- [Problem statement]: Output a faithful copy of the entries, every picture removed.

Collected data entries
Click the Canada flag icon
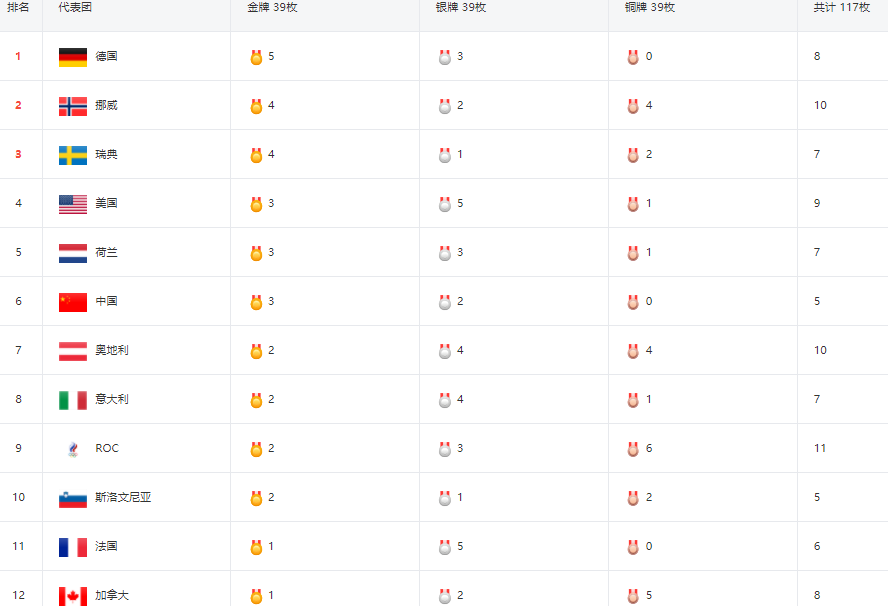 [x=73, y=596]
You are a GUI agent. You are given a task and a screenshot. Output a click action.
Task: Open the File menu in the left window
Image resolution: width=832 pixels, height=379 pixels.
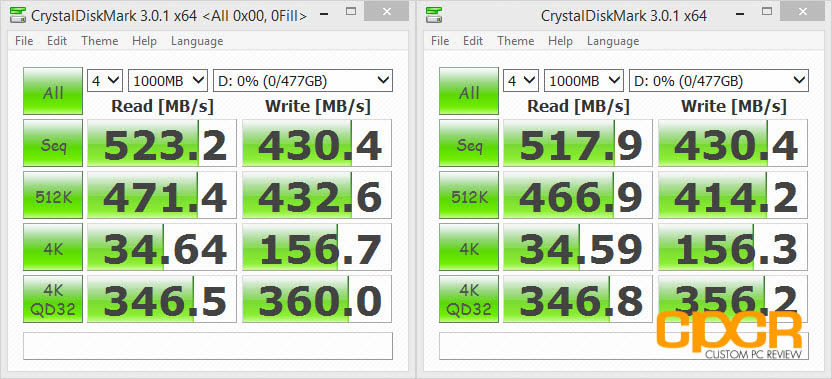pos(24,41)
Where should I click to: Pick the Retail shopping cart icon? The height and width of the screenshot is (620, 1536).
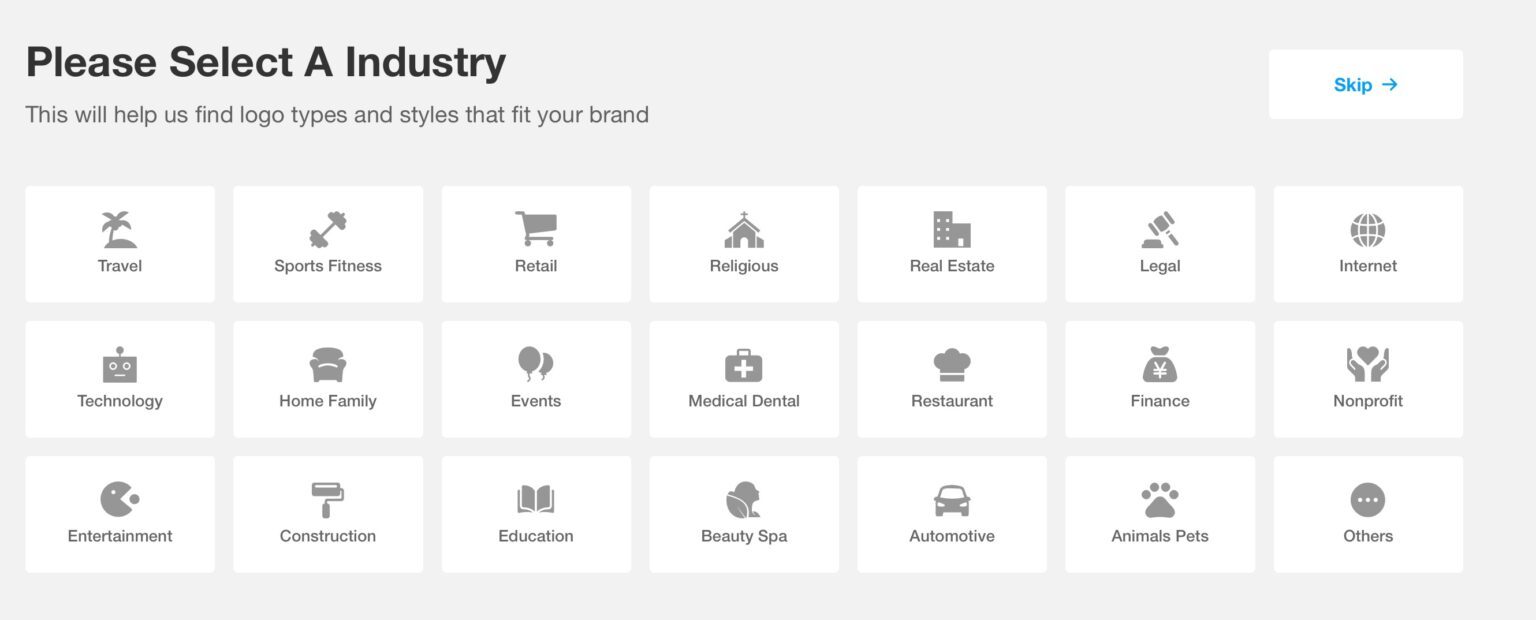tap(536, 229)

- [Exercise answer]:
Click the Canada flag icon
 [x=73, y=596]
You are a GUI agent. You are given a task and a screenshot. Output a click action.
Task: Open the File menu in the left window
Image resolution: width=832 pixels, height=379 pixels.
pos(24,41)
Where should I click to: Pick the Retail shopping cart icon? The height and width of the screenshot is (620, 1536).
tap(536, 229)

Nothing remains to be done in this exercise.